Sales of Shaw Brothers DVDs have shot up 40 per cent as fans rediscover the classics after the death of studio founder Sir Run Run Shaw.
Sir Run Run died on Tuesday at the age of 107, his family said - though some Shaw-related websites put his age at 106 - after an extraordinary life in which he built Hong Kong into the "Hollywood of the Orient" and became a leading philanthropist.
"Our customers have always shown interest in Shaw Brothers' movies. Since Run Run Shaw passed away, the demand has increased," said Gary Luk, a marketing representative for HMV, which reported the sales rise.
HMV's five local stores carry about 450 of the more than 1,000 titles made by Shaw Brothers. Its top seller is Justice My Foot, a 1992 comedy starring Stephen Chow Sing-chi as an unscrupulous lawyer, followed by The Kingdom & The Beauty, a musical drama set in imperial China, and The Love Eterne, an adaptation of a traditional Chinese opera called The Butterfly Lovers. The latter is a film that Oscar-winning Taiwanese director Ang Lee said always made him cry.
"The usual buyers are around 40 to 60 years old, but the movies have a cult following in the younger generation," Luk said. "There's always a Shaw Brothers section in each of our stores."
While Sir Run Run is best known beyond Asia for helping to popularise the kung fu action genre, others remember him for his interest in, and support of, science and education. Most notably, he created the annual Shaw Prize awards for academic excellence, dubbed "Asia's Nobels".

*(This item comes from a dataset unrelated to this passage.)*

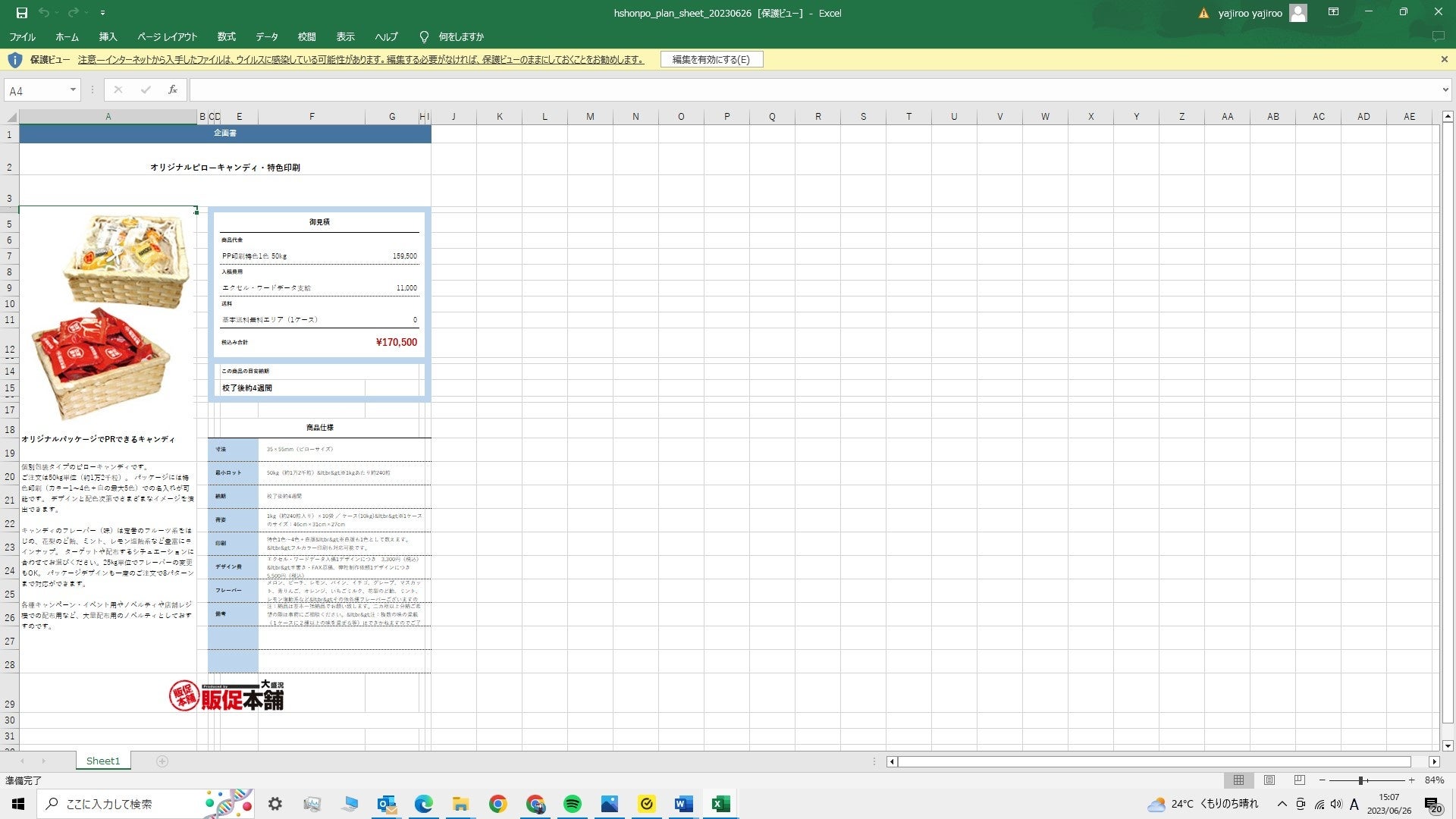Add a new sheet with plus icon
This screenshot has height=819, width=1456.
tap(162, 761)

"I've always found it amazing that a movie mogul would care so much about excellence in academic research," said Jane Luu, an American professor and 2012 recipient of the Shaw Prize for astronomy. "Many institutes of higher learning bear his name, and scientists who may never have seen his movies are aware of the prestigious Shaw prizes … I will forever be grateful for what he has done to my career."